PAGE:

--- BEGIN ---

The way an IBM engineer emphasized and defended the PowerPC 970 about being able to run a 32-bit OS on it is what caught my eye and why I think 10.3 will still be 32-bit.  My best guess is that Apple will do what Sun did for a while, give you a choice between 64-bit or 32-bit.  With the full knowledge that they don't yet have everything at 64-bit and running a 64-bit OS takes up a little more room than 32-bits.  So late August we'll see 10.3 and the new 970 based Mac and because the 1.4GHz version of the 970 only uses 10 watts, you might even see a high end powerbook in Sept.  I believe the "true" 64-bit version of OS X will be 10.4 and it will probably be released in January, along with new Xserves.  I don't believe the 970 will be as expensive as everyone thinks, since it'll be about the size of the current G4 chip but on a 300mm wafer being built in a new fab line right here in NY.


----------



## binaryDigit (Mar 24, 2003)

Just an "update".  There is an amusing (hey, its the Register) article correlating Apple *moving* wwdc and the 970.

http://www.theregister.co.uk/content/39/29898.html


----------



## gwynarion (Mar 26, 2003)

MacWhispers had an interesting rumour recently...


> A source inside one of the three OEM manufacturing companies now preparing bids on producing the two next generation PowerMac motherboards offered additional information about the new boards late Thursday.
> 
> According to our source, the new motherboards are designed around the IBM PPC 970 processor, with one board being a single processor design, and the other running two processors. This source states that he has seen and inspected pre-production board samples populated with the PPC 970 chips. Additionally, the bid deadline for constructing these boards was reaffirmed as March 28th, only one-week from today.


I hope they are right.


----------



## cfleck (Mar 26, 2003)

so what are the odds that these new processors will be put to use in a powerbook at the onset?  does anyone know how long after the g4 was introduced that they stuck one in a powerbook?

--- END ---

STATED EXERCISE A:
Answer these questions from the thread:
(i) How many watts does the first post say the 1.4GHz version of the 970 uses?
(ii) What bid deadline does the quoted MacWhispers rumor give for the motherboards?
(iii) Which version of OS X does the first post expect to be the "true" 64-bit version?
STATED EXERCISE B:
Using the thread, decide whether each statement is true, and quote the words that settle it:
(i) The first post predicts that 10.3 will be 64-bit.
(ii) According to the MacWhispers source, one of the new boards is a single processor design.
(iii) The first post says the 970 will be built in a fab line in NY.

Records of locating words and elements

--- BEGIN ---

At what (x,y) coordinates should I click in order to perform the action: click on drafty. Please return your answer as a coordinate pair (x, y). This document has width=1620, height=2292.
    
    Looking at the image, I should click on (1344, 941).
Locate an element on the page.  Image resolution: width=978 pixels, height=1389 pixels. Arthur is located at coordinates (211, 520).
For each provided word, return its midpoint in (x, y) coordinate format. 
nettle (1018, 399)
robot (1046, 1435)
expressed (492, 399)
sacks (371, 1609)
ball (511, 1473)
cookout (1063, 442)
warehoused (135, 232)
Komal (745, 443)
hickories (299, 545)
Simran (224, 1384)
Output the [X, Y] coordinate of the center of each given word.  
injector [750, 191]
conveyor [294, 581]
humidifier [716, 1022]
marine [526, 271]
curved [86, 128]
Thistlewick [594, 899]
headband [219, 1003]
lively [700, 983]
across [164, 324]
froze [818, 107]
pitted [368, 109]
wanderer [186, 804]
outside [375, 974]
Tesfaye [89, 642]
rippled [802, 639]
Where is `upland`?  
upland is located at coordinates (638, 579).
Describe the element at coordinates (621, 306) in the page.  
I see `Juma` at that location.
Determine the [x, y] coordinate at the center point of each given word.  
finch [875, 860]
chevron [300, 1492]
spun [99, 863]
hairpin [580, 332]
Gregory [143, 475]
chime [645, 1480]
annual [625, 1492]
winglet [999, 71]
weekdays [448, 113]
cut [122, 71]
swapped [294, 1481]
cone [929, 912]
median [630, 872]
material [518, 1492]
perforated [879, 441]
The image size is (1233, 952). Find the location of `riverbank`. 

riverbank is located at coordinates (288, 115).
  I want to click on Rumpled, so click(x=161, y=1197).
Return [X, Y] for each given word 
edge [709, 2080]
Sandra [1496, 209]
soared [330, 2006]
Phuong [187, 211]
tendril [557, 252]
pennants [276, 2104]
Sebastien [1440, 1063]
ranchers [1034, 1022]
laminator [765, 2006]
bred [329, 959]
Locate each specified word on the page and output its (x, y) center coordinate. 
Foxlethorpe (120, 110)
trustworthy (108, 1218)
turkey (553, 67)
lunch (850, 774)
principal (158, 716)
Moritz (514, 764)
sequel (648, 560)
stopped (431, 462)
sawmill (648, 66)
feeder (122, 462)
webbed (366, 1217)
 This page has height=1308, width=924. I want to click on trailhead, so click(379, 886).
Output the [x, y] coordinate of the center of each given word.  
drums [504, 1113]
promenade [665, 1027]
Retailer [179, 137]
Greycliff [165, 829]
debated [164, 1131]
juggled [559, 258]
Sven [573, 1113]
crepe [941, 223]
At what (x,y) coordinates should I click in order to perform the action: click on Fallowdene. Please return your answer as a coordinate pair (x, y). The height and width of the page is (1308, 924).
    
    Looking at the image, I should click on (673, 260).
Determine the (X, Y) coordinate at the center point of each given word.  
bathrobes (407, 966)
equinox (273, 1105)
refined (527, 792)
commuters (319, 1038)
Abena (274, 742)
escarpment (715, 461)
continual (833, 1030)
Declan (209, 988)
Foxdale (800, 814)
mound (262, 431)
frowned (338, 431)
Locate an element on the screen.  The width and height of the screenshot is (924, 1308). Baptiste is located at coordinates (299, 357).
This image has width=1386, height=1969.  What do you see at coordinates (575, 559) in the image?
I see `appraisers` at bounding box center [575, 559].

--- END ---

CORRECT OUTPUT A:
(i) 10 watts
(ii) March 28th
(iii) 10.4

CORRECT OUTPUT B:
(i) No: "why I think 10.3 will still be 32-bit"
(ii) Yes: "one board being a single processor design, and the other running two processors"
(iii) Yes: "being built in a new fab line right here in NY"